+++ INPUT ROWS +++
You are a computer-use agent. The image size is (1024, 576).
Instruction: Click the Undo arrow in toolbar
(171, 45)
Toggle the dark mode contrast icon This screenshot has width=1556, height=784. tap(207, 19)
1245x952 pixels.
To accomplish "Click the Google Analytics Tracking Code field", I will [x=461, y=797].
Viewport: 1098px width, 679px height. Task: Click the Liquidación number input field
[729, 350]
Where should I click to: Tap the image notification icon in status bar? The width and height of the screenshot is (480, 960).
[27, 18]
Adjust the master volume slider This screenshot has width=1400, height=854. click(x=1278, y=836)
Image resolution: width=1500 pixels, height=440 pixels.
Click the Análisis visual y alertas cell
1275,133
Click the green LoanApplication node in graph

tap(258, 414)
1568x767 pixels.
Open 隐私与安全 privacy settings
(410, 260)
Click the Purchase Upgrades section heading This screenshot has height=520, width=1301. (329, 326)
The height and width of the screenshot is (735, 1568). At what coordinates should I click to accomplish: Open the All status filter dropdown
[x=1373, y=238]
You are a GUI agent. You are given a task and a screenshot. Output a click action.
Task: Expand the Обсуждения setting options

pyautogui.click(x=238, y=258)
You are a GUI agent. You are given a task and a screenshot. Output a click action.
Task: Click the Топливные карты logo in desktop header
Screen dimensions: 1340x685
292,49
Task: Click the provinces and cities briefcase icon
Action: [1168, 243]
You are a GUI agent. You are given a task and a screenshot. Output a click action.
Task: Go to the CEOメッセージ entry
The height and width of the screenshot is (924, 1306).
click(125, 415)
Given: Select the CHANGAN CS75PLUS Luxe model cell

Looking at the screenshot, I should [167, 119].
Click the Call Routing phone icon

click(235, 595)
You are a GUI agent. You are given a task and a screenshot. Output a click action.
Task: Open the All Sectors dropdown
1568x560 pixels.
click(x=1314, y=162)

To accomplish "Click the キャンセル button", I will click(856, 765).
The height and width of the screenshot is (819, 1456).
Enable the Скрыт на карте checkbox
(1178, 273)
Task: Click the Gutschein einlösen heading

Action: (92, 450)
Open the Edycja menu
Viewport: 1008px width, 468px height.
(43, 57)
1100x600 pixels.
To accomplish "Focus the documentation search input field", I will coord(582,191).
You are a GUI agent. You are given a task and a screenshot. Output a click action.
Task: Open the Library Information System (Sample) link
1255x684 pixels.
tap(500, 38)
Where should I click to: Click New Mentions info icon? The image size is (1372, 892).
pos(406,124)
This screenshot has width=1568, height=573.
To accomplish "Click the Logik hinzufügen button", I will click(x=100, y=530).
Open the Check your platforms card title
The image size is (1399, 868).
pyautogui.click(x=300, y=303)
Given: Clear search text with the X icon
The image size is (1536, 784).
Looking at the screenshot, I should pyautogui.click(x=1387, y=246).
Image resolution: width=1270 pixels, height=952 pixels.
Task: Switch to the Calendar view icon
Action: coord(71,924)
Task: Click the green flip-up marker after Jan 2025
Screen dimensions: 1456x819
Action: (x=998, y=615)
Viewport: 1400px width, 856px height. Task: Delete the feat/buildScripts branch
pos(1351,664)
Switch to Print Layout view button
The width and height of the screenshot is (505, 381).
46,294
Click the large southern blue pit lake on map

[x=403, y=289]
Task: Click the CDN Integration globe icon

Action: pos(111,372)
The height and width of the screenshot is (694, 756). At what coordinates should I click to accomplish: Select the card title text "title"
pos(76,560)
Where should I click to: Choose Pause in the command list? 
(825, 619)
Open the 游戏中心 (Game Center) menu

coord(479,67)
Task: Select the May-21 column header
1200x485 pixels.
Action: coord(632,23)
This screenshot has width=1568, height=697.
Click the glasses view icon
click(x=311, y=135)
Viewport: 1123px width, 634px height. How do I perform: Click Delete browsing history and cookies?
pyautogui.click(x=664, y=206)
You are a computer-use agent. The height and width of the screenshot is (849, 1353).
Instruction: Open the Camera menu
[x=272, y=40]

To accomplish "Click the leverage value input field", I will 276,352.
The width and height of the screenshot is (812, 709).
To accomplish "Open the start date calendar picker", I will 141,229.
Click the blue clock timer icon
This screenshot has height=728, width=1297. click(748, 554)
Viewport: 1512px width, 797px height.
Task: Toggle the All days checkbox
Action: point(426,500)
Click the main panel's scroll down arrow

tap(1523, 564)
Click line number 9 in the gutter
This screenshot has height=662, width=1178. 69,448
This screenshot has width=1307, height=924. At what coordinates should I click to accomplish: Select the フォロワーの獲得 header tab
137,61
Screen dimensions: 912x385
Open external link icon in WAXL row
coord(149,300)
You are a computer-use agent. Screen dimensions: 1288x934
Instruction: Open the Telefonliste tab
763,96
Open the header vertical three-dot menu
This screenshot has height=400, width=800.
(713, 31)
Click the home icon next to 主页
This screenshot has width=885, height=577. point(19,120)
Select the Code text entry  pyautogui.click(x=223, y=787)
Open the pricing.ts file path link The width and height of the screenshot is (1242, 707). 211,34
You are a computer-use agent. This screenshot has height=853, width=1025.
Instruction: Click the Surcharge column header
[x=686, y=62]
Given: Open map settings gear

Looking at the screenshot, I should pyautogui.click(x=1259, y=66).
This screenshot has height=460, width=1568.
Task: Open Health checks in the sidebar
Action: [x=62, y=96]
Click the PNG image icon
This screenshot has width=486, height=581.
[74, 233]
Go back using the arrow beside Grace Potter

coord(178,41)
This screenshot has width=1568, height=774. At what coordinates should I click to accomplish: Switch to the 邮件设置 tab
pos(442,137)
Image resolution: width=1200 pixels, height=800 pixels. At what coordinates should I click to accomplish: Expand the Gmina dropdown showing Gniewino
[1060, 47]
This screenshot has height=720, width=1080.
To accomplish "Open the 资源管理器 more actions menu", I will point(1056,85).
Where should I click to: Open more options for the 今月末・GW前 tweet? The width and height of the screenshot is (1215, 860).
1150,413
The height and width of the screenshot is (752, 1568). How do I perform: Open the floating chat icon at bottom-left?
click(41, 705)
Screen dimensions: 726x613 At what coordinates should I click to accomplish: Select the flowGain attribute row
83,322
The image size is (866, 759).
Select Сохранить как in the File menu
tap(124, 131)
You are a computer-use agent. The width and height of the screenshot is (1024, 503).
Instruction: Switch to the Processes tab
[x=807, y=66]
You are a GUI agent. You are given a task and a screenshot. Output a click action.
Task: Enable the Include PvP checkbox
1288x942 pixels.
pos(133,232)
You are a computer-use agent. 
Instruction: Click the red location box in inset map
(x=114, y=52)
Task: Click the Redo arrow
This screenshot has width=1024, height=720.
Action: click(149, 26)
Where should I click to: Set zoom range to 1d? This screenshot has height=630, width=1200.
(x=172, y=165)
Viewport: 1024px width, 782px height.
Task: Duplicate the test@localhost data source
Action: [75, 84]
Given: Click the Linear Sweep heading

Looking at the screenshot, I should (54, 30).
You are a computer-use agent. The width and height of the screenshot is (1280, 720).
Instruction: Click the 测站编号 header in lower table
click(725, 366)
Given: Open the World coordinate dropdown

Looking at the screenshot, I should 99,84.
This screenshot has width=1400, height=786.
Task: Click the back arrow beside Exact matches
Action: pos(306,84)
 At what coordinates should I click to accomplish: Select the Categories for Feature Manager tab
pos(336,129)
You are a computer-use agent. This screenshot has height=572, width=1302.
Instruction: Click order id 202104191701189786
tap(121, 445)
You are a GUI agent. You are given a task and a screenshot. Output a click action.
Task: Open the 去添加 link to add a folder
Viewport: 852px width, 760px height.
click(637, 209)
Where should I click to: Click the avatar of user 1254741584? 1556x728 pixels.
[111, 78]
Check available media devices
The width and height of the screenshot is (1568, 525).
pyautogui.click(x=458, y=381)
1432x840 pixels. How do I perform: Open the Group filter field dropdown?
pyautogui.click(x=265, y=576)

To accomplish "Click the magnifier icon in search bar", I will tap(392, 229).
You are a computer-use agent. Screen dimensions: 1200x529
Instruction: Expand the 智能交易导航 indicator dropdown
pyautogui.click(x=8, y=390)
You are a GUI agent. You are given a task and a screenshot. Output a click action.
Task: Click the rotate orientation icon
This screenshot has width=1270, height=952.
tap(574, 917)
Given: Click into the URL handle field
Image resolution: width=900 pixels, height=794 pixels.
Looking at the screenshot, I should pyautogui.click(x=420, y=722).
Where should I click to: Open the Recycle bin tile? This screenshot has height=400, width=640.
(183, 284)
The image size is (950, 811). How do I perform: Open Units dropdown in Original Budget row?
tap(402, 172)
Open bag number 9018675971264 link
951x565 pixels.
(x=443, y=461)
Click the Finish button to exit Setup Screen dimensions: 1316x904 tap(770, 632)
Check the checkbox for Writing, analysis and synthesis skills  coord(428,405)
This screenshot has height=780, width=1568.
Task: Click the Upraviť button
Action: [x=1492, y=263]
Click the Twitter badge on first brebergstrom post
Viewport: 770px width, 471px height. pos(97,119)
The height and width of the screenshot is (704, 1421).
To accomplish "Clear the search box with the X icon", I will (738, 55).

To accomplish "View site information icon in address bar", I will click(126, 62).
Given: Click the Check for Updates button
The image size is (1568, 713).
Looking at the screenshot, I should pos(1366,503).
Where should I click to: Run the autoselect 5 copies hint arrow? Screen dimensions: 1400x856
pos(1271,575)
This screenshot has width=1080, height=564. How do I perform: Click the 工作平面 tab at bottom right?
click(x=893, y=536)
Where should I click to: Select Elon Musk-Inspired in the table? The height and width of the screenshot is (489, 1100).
+++
Transcribe, without any alteration, the lines of the material from the line containing "Where should I click to: Click New" up to and including the line containing "I will 141,229.".

**CORRECT ANSWER:**
Where should I click to: Click New Mentions info icon? The image size is (1372, 892).
pos(406,124)
This screenshot has width=1568, height=573.
To accomplish "Click the Logik hinzufügen button", I will click(x=100, y=530).
Open the Check your platforms card title
The image size is (1399, 868).
pyautogui.click(x=300, y=303)
Given: Clear search text with the X icon
The image size is (1536, 784).
Looking at the screenshot, I should pyautogui.click(x=1387, y=246).
Image resolution: width=1270 pixels, height=952 pixels.
Task: Switch to the Calendar view icon
Action: coord(71,924)
Task: Click the green flip-up marker after Jan 2025
Screen dimensions: 1456x819
Action: (x=998, y=615)
Viewport: 1400px width, 856px height. Task: Delete the feat/buildScripts branch
pos(1351,664)
Switch to Print Layout view button
The width and height of the screenshot is (505, 381).
46,294
Click the large southern blue pit lake on map

[x=403, y=289]
Task: Click the CDN Integration globe icon

Action: pos(111,372)
The height and width of the screenshot is (694, 756). At what coordinates should I click to accomplish: Select the card title text "title"
pos(76,560)
Where should I click to: Choose Pause in the command list? 
(825, 619)
Open the 游戏中心 (Game Center) menu

coord(479,67)
Task: Select the May-21 column header
1200x485 pixels.
Action: coord(632,23)
This screenshot has width=1568, height=697.
Click the glasses view icon
click(x=311, y=135)
Viewport: 1123px width, 634px height. How do I perform: Click Delete browsing history and cookies?
pyautogui.click(x=664, y=206)
You are a computer-use agent. The height and width of the screenshot is (849, 1353).
Instruction: Open the Camera menu
[x=272, y=40]

To accomplish "Click the leverage value input field", I will 276,352.
The width and height of the screenshot is (812, 709).
To accomplish "Open the start date calendar picker", I will 141,229.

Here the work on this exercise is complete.